*TASK SET*
**A.** In the passage on imaging the parasite, rewrite the part starting at "Indeed, that approach" and ending at "is currently possible.", replacing "collaborations" with "partnerships".
**B.** Continue the passage on imaging the parasite from its final sentence.

*SELECTED TEXT*
----
Taking it a step deeper, the team then imaged the parasite via cryogenic electron tomography, or cryo-ET. At this level, the researchers could see how cytoskeletal elements and secretory organelles that form the parasite’s invasion machinery are built – the proteins that form them, and how they interact with one another.
Since the cytoplasm is rich in proteins and other molecules, the team also took advantage of the Moerner lab’s methods for integrating cryogenic electron tomography and fluorescence microscopy to obtain the spatial and structural organization of the molecular components within the crowded cellular environment in the parasite.
To be confident of what they were seeing, Sethian, a mathematician, took the lead in developing a computer model to identify the structures and organelles showing up in the images. Using artificial intelligence to identify those components ensured the researchers couldn’t accidentally introduce bias or jump to conclusions about what they were seeing.
Additionally, the application of artificial intelligence greatly increased the throughput of analyzing images without bias. Traditionally, annotations had to be performed by hand, but through an interactive process between the expert biologists and computer scientists on the team, refinement and training of the AI program allowed primary annotation to be done automatically, with tools designed to enable subsequent proofreading and correction by the expert biologists.
Through this detailed visualization and subsequent computer modeling of the parasite’s organelles, the researchers were able to reveal a new layer of detail regarding the assembled, complex machinery, and provide new insights and clues about how the machinery, or components of it, move and contribute to contribute to its work and function.
“We were able to use all these tools that existed and push them one step further, in order to really study a biological sample in native conditions from cellular to molecular level. That was pretty amazing,” Segev-Zarko says.
Indeed, that approach and the novel analytical tools they developed can be applied to learning how other complex machines in cells work to further our understanding of biology and mechanisms of human diseases. These collaborations have paved the way to allow these investigators to seek federal funding to extend the in situ imaging technologies at higher resolution, as well as the AI-based image analysis techniques, to answer biomedical questions and guide therapeutic development beyond what is currently possible.
----
*EXERCISE DATA*

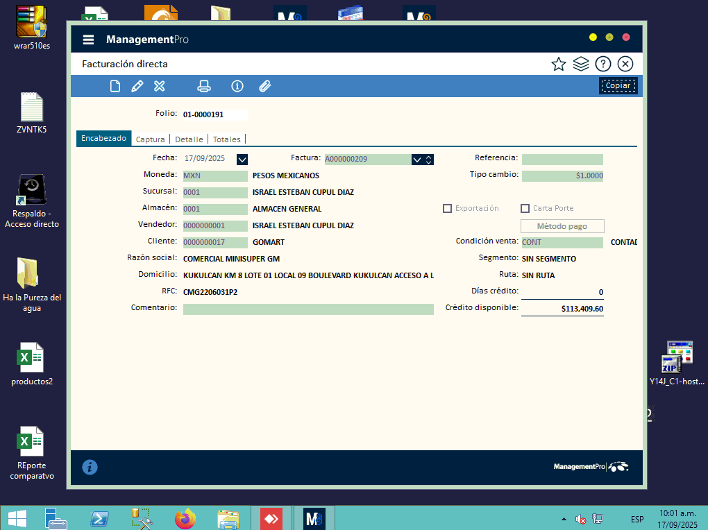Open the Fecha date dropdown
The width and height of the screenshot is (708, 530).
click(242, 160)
----
*EXERCISE RESULTS*
**A.**
Indeed, that approach and the novel analytical tools they developed can be applied to learning how other complex machines in cells work to further our understanding of biology and mechanisms of human diseases. These partnerships have paved the way to allow these investigators to seek federal funding to extend the in situ imaging technologies at higher resolution, as well as the AI-based image analysis techniques, to answer biomedical questions and guide therapeutic development beyond what is currently possible.

**B.**
The team’s work is captured in five published papers. Among them are a colorful and detailed 3D diagram of the machinery T. gondii uses to invade cells, which appeared in PNAS in early 2022, and another describing how the parasite deploys this invasion machinery, published in September 2022 in PNAS Nexus.
The collaboration was a special one for a few reasons, the scientists say. First, the timing was right. “When people study what makes big advances in science happen, they often talk about a time when all the pieces come together, and I think we’re at one such moment, where the mix of things like cryo-tomography is coming together with the AI side, which was an important dimension of the work that we were doing,” Boothroyd says.
Segev-Zarko and Boothroyd both note that Chiu’s excellent leadership and ability to keep the team motivated and on task also deserves credit. “Having a leader who’s going to say, ‘Let’s keep going when we hit a stumbling block; let’s figure out a way to work around it,’” Boothroyd says, “is crucial.”
But perhaps most importantly, Boothroyd adds, this was a collaboration that was truly collaborative. “Rather than operating like a relay team and handing off the baton to someone else, the postdocs running the experiments wanted to run beside each other, and learn from each other.”
“From the moment we started talking, the interaction between everyone was so good, and everyone was so on board,” Segev-Zarko says. “It was so fun, and I think it’s reflected in both our work and the development of my own career.”